What have we learned?

  1. A project on Sequence labelling task (Dialogue Act and Emotion/Sentiment classification). The pre-trained RoBERTa and DeBERTa have been used to tackle this task. And the contextual embeddings pre-trained on written corpus are proven useful for spoken language. You can also find the paper on OpenReview.

    Team members: Yunhao CHEN, Hélène RONDEY

  2. Four labs which reveal the basic pipeline in NLP. You can find some interesting points below:


visualization tools

  • pandas-profiling library, automatically generate a analysis report
  • Projector tensorflow: interactive visualization and analysis of high-dimensional data. PCA, t-SNE, etc
  • torchinfo.summary could display the model summary as in TensorFlow
  • sklearn.metrics.classification_report: Build a text report showing the main classification metrics.

NLP packages

  • gensim library: unsupervised tool, to learn vector representations of topics in text. Including TF-IDF, LSA, LDA, word2vec, ect. Need to spend some time on it. Refer to its documentation: https://radimrehurek.com/gensim/apiref.html

  • Stop words: words to be filtered out (i.e. stopped) before or after processing of NLP. No universal list of stop words.

    nltk.download('stopwords') provides a list of stop words. Usually we combine it with punctuations. We can get it from: from string import punctuation and convert it to list by list(punctuation).

  • gensim.models.phrases: Automatically detect common phrases (ex: multi-word expressions, word n-gram collocations) from a stream of sentences. Ex: we'd like "New York" as one expression instead of "New" and "York".
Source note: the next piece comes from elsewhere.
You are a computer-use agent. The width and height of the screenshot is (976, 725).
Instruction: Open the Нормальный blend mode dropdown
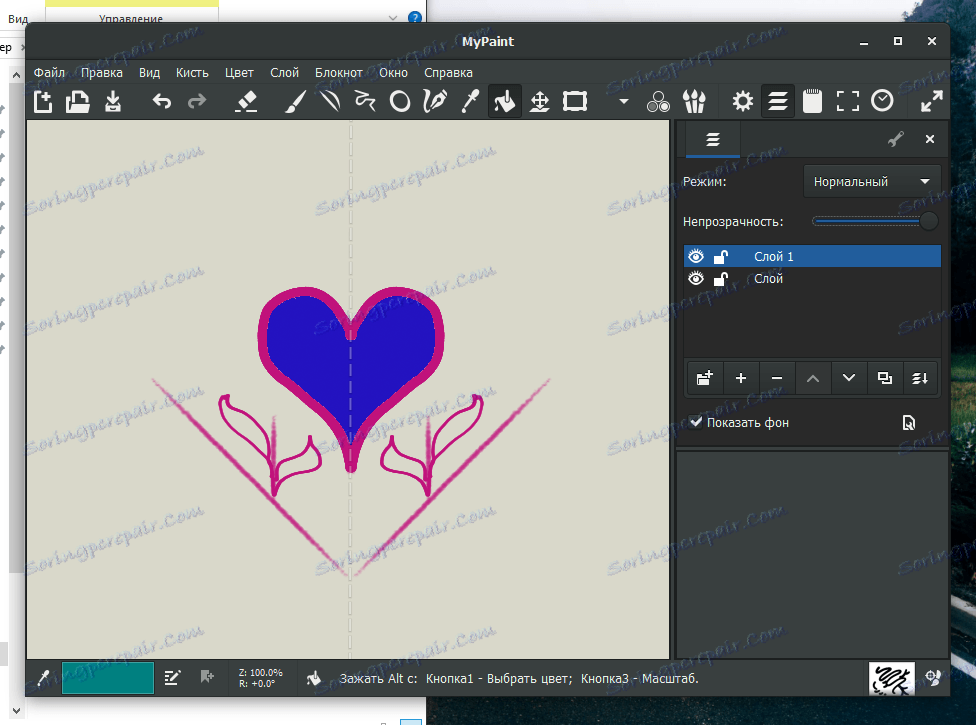(872, 181)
  • nltk punkt: Sentence Tokenizer that divides a text into a list of sentences. The NLTK data package includes a pre-trained Punkt tokenizer for English.

  • The torchtext package is a part of Pytorch, consisting of data processing utilities for NLP. We can load the pre-trained token vectors via GloVe or FastText.


Pipeline in NLP

  • Text cleaning process:

    1. Divide samples into sentences, using nltk punkt
    2. Tokenize each sentences, using tokenizers in nltk.tokenize. Then clean the obtained tokens (E.g. remove the HTML tags...).
    3. Detect and combine the multi-word expression, using Phrases
  • Creating a vocab instance from a OrderedDict. Then we can insert the special tokens (UNK, PAD...), set default index, etc.

    Combining the vocab instance and tokenizers, one can represente a sentence by a list of index. Also Possible to pad it. Refer to the section Sequence Classification in lab3 notebook. Note: the pre-trained AutoTokenizer in transformers can achieve automatically this step: convert text to a list of index and padding it. AutoTokenizer is always combined with its corresponding pre-trained model. The latter contains the appropriate Embedding layer.

    Then, one can feed this list of index into a pre-trained Embedding layer.

    ps: torch.nn.Embedding.from_pretrained permits to load pretrained embeddings in a (customized) model

  • Learn how to build a Vocabulary from scratch. Define stoi() (str to index) and itos() (index to str), and special tokens; Add special tokens into sentences.

    Attention! To define a Vocubulary, we use the tokens, instead of the words. We always depart from the tokenized text!

  • Padding the text at 2 levels: dialogue level and sentence level. Refer to the section Sequence Classification with Conversational Context in lab3.


About Python

  • input() is a built-in function allowing user to interactively input.

  • use multiprocessing.cpu_count() to get the number of available CPU cores, in order to set n_workers. Setting workers to number of cores is a good rule of thumb.

  • nvidia-smi bash command to check GPU info; lscpu to check CPU info.

About Training

  • nn.CrossEntropyLoss permits to define the weights, to treat the imbalanced data. Less frequent, more important.
b_counter = Counter(batch['label'].detach().cpu().tolist())
b_weights = torch.tensor([len(batch['label'].detach().cpu().tolist()) /
                          b_counter[label] if b_counter[label] > 0 else 0 
                          for label in list(range(args['num_class']))])
b_weights = b_weights.to(device)

loss_function = nn.CrossEntropyLoss(weight=b_weights)
  • BERT uses AdamW as optimizer, which is based on L2 regularization of Adam. Pay Attention to it if fine-tune BERT. Moreover, BERT uses a linear lr_scheduler with warming up steps.